Reproduce the entries below exactly, but only from the line containing "Task: Open the Backup proxy dropdown arrow" to the line containing "Click the green move arrows control icon", inclusive.

◆ ◆ ◆

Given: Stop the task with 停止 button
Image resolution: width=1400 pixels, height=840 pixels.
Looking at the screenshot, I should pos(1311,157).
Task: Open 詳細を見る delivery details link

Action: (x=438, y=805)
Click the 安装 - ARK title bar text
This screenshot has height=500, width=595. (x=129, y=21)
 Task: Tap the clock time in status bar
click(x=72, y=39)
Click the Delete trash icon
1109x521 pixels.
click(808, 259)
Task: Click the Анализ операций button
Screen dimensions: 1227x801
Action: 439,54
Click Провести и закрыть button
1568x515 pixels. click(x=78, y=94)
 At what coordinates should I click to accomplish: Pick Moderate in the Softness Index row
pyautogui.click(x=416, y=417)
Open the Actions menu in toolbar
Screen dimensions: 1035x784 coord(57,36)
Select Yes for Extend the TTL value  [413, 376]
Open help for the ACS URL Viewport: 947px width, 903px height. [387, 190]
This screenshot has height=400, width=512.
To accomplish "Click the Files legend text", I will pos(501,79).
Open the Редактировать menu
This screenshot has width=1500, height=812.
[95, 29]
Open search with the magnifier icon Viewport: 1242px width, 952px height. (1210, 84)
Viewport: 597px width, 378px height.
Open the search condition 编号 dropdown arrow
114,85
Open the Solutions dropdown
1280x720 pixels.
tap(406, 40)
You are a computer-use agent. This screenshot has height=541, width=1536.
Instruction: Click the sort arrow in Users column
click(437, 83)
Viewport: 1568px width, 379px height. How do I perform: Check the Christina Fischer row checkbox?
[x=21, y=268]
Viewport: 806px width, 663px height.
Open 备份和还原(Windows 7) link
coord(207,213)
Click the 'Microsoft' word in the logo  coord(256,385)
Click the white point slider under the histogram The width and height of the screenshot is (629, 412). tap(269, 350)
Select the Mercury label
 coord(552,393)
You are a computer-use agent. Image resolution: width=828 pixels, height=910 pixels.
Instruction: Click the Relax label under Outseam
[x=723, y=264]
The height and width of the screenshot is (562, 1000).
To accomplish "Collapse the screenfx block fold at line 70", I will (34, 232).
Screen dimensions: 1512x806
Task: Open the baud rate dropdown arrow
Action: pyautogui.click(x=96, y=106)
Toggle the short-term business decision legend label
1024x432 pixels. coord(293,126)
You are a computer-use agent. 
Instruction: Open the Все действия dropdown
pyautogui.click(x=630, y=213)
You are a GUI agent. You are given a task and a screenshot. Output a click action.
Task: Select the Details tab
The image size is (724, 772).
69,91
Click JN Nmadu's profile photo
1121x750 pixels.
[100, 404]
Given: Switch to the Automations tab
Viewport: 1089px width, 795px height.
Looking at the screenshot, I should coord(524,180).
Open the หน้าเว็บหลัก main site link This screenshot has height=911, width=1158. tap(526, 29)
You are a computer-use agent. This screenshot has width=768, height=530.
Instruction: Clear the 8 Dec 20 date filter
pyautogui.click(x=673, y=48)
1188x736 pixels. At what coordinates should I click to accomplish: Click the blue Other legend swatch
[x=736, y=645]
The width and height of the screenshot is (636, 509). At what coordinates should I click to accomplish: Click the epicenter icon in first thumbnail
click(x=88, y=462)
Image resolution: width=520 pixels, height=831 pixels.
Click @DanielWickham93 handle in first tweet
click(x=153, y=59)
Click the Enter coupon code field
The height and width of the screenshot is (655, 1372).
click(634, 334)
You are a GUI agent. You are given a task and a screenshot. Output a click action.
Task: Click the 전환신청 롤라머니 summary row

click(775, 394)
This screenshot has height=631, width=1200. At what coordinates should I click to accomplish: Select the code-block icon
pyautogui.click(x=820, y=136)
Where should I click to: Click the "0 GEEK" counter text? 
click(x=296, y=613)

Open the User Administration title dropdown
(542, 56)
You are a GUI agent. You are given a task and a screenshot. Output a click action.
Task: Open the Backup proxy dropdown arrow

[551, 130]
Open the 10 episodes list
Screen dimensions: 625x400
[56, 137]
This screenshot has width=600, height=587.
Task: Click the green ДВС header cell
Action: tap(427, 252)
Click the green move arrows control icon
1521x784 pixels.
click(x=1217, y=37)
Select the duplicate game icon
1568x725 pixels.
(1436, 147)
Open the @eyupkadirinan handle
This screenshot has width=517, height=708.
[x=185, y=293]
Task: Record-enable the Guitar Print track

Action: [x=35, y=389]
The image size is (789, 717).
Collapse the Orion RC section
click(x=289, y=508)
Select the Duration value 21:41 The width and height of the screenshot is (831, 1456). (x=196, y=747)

◆ ◆ ◆

*Result*
Task: Open the Backup proxy dropdown arrow

[551, 130]
Open the 10 episodes list
Screen dimensions: 625x400
[56, 137]
This screenshot has width=600, height=587.
Task: Click the green ДВС header cell
Action: tap(427, 252)
Click the green move arrows control icon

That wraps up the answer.